For instance, it would be ideal if we could utilise desktop space on either side of our computer screens for monitor speakers. After all, screens dictate the position from where we do most of our listening. Unfortunately, most computer speakers are neither accurate nor revealing enough for reliable, full-frequency monitoring.

Maybe you’ve tried placing regular speakers on your desktop with disappointing results. If the speakers aren’t quite tall enough the tweeters won’t be firing at ear level, which compromises imaging and frequency perception. Of course, you could try placing them on speaker stands, but they’ll look a bit daft and there’s always the chance that they’ll get knocked over. Then, of course, there’s the issue of reflected sound waves bouncing off the desk surface and interfering with direct sound waves.

Lean To

The DBM50 is not merely a pumped-up computer speaker. The enclosures are substantial and 100 watts of onboard power is distributed evenly between the woofer and the tweeter. Dynaudio’s designers have also taken the sensible decision and made the sides of the enclosure flat and square to the front baffles. This allows DBM50s to be placed sideways on regular speaker stands or a meter bridge.

Since the DBM50s are designed for less than perfect conditions, there’s plenty of frequency adjustment switching. The bass can be adjusted by +2dB and the treble by +1dB. To compensate for any midrange lift caused by reflections from the desktop, the mids can be attenuated by 2dB or 4dB from the flat setting. Additionally, there’s a high-pass filter with three settings – Flat, 60Hz and 80Hz – that can be activated when the DBM50s are run in conjunction with a subwoofer. The stock bass roll-off is set at 46Hz.
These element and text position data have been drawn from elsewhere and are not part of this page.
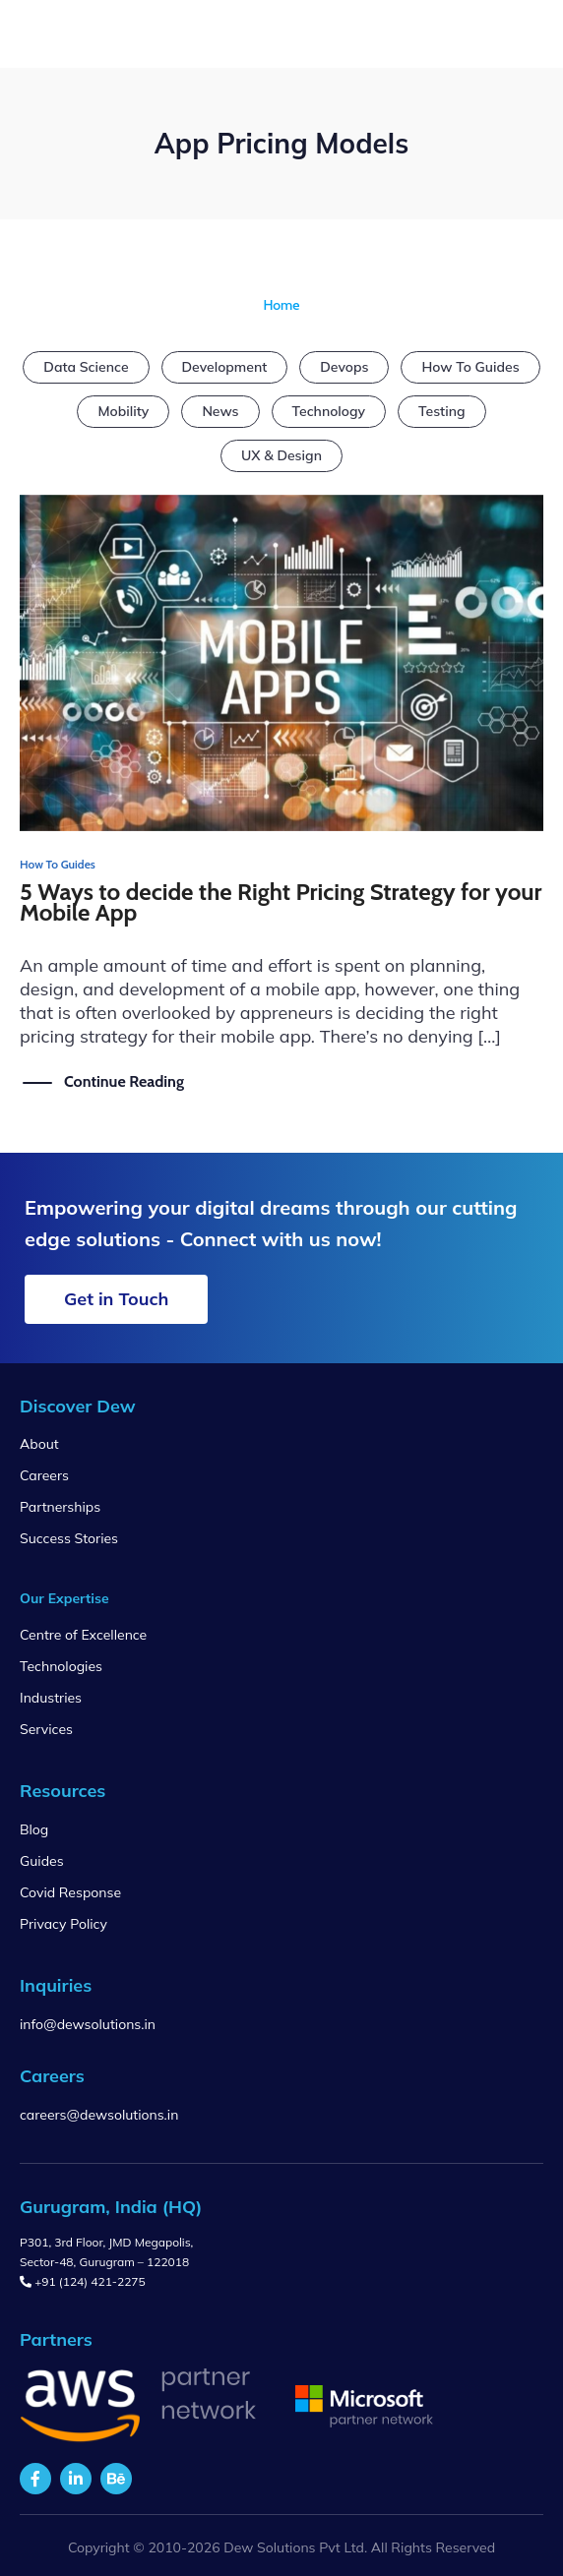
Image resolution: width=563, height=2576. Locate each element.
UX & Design (281, 455)
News (220, 411)
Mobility (123, 411)
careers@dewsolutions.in (99, 2115)
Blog (34, 1829)
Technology (329, 411)
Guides (42, 1861)
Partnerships (60, 1507)
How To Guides (470, 367)
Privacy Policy (63, 1924)
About (39, 1444)
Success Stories (69, 1538)
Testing (441, 411)
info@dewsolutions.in (88, 2024)
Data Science (85, 367)
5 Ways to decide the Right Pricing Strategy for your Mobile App (281, 902)
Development (225, 367)
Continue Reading (124, 1081)
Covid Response (70, 1892)
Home (281, 305)
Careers (44, 1475)
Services (46, 1729)
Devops (344, 367)
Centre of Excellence (83, 1635)
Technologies (61, 1666)
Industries (51, 1698)
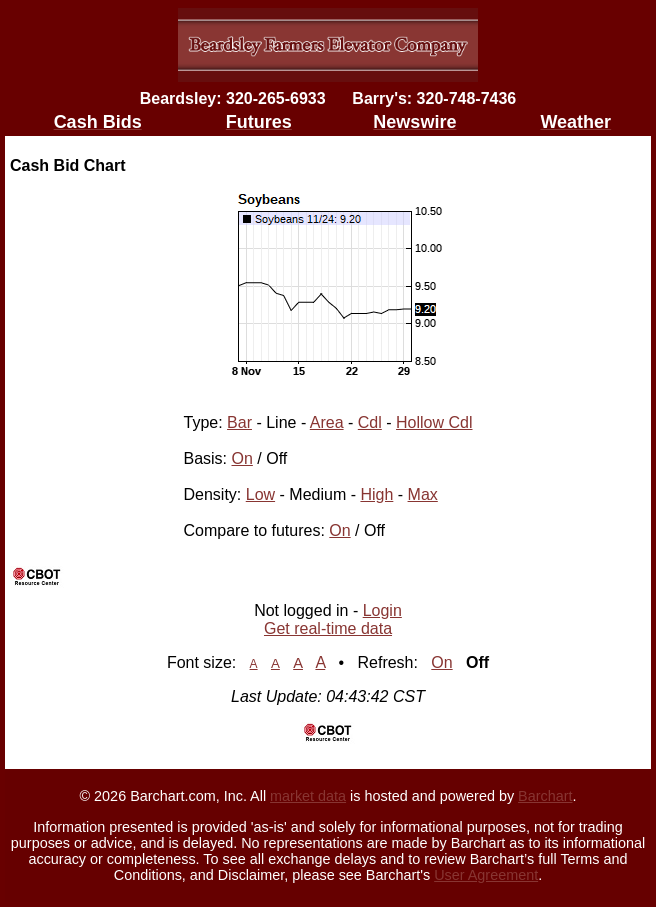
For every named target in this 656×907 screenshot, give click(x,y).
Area (327, 422)
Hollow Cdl (434, 422)
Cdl (370, 422)
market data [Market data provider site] (308, 796)
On (242, 458)
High (376, 494)
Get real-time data (328, 628)
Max (423, 494)
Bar (239, 422)
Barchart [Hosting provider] (545, 796)
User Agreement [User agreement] (486, 875)
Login (382, 610)
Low (260, 494)
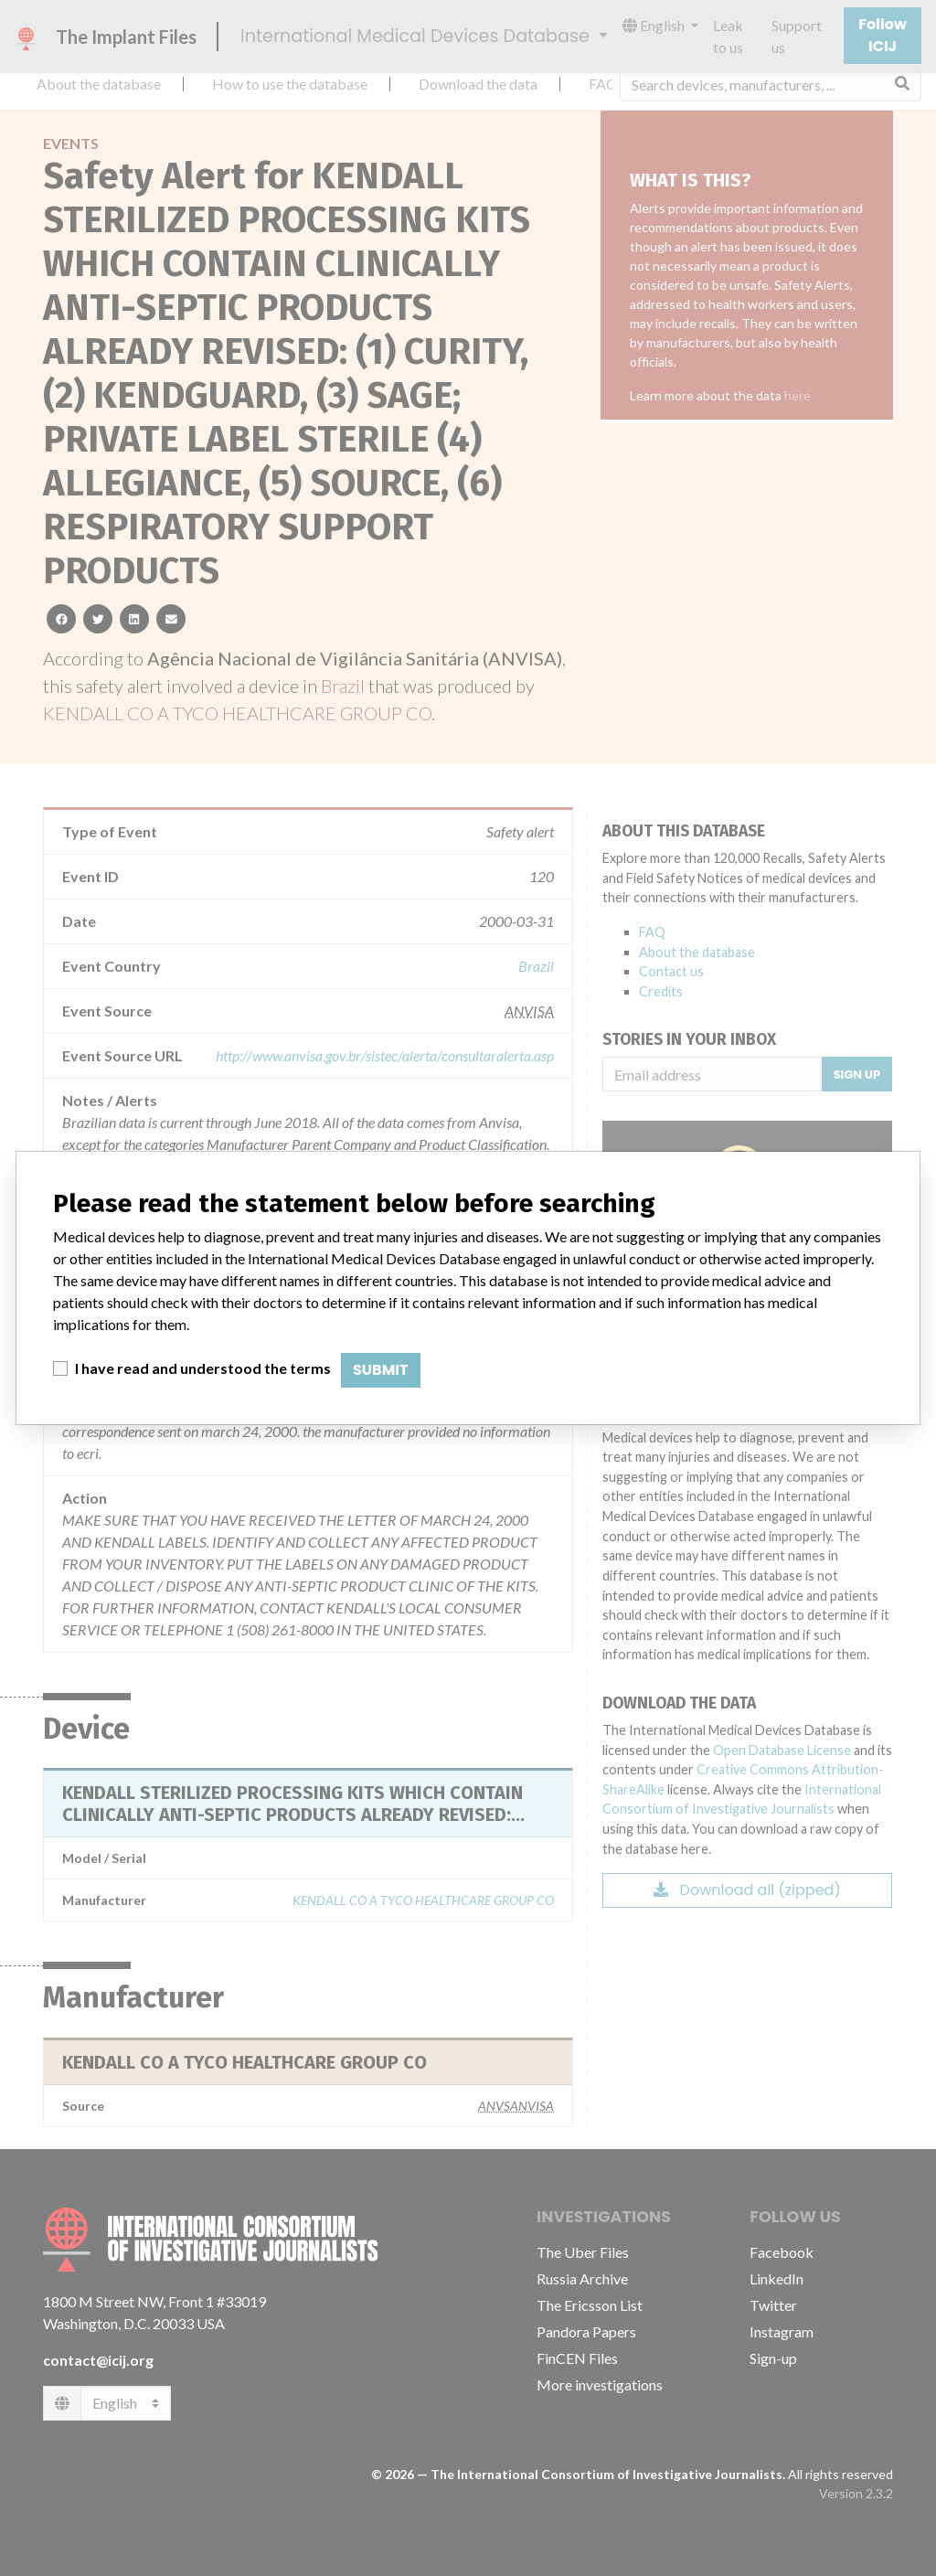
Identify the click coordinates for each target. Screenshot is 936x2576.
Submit (381, 1369)
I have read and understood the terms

Audio inputs are made via XLR or TRS jack and there are three input level settings labelled +4dB, 0dB and -10dB. The power switch is around the back, but the DBM50 has two power modes – On and On/Sleep. The DBM50s will therefore doze off if you do, thus saving on your electricity bill and precluding the need to grope around for the power switch. Send them audio and they automatically wake up.

Desk Jockey

Given Dynaudio’s application guide, we felt obliged to test these speakers on a desktop in addition to our regular ear-level stands. The first test revealed that the DBM50s produced a wider image than most of the monitors we test and use on a regular basis. The downside was that the central elements of mixes – such as lead vocals and snare – weren’t as solid and crisply located as we would have liked. No problem, though: just toe in the DBM50s a tad more than usual and the centre image will improve substantially.

The wider image characteristic proved advantageous when we placed the DBM50s on our desktop. We have tried this setup with other speakers, but with a 1.3-metre desk width, we have always found the resulting image too narrow. The DBM50s certainly achieved the best results we have experienced so far, and once we had notched down the midrange by 2dB we found the results more than satisfactory. 

The DBM50s exhibit the full-bodied clarity we expect from Dynaudio. The upper-mids are quite forward and the treble is defined without being edgy. We didn’t detect any port chuffing and the bass was solid down to 50Hz. The angle of the front panel does mean that the height of your chair/desktop may need to be adjusted for optimum results in desktop mode – depending on how tall you are – but the sweet spot does seem wide and forgiving. 

+ Purpose-built desktop monitors
+ Classic Dynaudio sonic attributes
+ Flexible EQ controls
+ Optional desktop volume control

– Power switch at rear

An active monitor in the Dynaudio tradition that addresses the issues of desktop placement but can be used conventionally, too.